Content starts
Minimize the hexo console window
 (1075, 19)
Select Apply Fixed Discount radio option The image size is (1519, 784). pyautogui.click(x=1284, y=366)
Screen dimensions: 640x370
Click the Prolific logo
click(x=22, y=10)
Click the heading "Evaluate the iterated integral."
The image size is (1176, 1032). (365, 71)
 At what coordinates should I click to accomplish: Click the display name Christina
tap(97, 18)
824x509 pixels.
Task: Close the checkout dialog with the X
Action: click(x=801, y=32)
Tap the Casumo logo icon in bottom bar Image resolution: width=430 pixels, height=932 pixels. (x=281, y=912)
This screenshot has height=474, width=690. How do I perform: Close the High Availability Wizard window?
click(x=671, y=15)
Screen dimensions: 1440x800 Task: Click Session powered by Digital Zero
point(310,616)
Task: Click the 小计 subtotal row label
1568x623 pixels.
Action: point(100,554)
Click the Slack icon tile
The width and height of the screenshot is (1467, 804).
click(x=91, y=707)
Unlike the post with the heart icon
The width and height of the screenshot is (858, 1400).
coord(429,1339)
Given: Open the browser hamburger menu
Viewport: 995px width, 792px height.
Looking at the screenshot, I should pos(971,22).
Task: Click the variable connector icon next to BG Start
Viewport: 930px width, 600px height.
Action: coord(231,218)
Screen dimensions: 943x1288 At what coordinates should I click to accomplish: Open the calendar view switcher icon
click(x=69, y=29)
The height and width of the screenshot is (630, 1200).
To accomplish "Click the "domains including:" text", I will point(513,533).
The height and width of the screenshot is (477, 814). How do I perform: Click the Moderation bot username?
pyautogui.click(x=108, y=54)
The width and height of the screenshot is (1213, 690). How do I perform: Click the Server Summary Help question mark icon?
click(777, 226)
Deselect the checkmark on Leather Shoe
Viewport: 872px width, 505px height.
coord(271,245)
Content ends
Problem statement: The requested lines run from the one with "Viewport: 930px width, 600px height." through the last line of the records. Return them exactly.

Solution for this problem:
Viewport: 930px width, 600px height.
Action: coord(231,218)
Screen dimensions: 943x1288 At what coordinates should I click to accomplish: Open the calendar view switcher icon
click(x=69, y=29)
The height and width of the screenshot is (630, 1200).
To accomplish "Click the "domains including:" text", I will point(513,533).
The height and width of the screenshot is (477, 814). How do I perform: Click the Moderation bot username?
pyautogui.click(x=108, y=54)
The width and height of the screenshot is (1213, 690). How do I perform: Click the Server Summary Help question mark icon?
click(777, 226)
Deselect the checkmark on Leather Shoe
Viewport: 872px width, 505px height.
coord(271,245)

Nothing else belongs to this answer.